Antisemitismus

Ex-Terroristin darf drei Jahre lang nicht einreisen

Nach Wirbel um einen Berlin-Auftritt kam Rasmea Odeh ihrer Abschiebung durch Ausreise zuvor. Nun darf sie drei Jahre lang nicht einreisen.

Wurde im Jahr 1970 als Terroristin verurteilt: Rasmea Odeh

Wurde im Jahr 1970 als Terroristin verurteilt: Rasmea Odeh

Foto: picture alliance / AP Photo

Berlin. Ihr geplanter Aufritt im März dieses Jahres in Berlin hatte für reichlich Wirbel gesorgt. Die Jordanierin Rasmea Odeh, die 1970 wegen eines Bombenanschlages mit zwei Toten in Israel zu einer lebenslangen Haftstrafe verurteilt worden war, sollte an einer Veranstaltung des als antisemitisch geltenden Samidoun-Netzwerks zum Thema „Palästinensische Frauen im Befreiungskampf“ teilnehmen. Die Ausländerbehörde hatte den Auftritt verboten und entzog Odeh das Visum. Odeh wurde mit Ausweisung gedroht. Sie kam dieser Anfang April zuvor und reise selber aus.

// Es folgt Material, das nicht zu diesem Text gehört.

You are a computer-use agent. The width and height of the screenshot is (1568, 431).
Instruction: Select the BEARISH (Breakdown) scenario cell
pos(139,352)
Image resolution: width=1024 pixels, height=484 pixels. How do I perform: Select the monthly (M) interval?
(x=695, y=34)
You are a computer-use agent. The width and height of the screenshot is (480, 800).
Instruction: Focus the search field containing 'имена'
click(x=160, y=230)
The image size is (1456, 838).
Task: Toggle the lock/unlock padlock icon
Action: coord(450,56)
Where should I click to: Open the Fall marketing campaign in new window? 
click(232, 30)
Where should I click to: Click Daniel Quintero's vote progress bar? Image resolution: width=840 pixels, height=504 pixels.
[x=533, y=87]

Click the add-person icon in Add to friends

Odeh erhielt ein Besuchsvisum

Damals wurden Fragen laut, wie Odeh überhaupt nach Berlin einreisen konnte. Das wollten nun auch die Abgeordneten Marcel Luthe (FDP), Kurt Wansner (CDU) und Benedikt Lux (Grüne) von der Innenverwaltung wissen. In dem Antwortschreiben, das der Berliner Morgenpost vorliegt, schreibt Innenstaatssekretär Torsten Akmann, dass die Deutsche Botschaft in Amman Odeh ein Schengen-Visum Typ C („Besuchs/Geschäftsvisum“) ausgestellt habe. So ein Visum bedürfe keiner Zustimmung durch die Ausländerbehörde.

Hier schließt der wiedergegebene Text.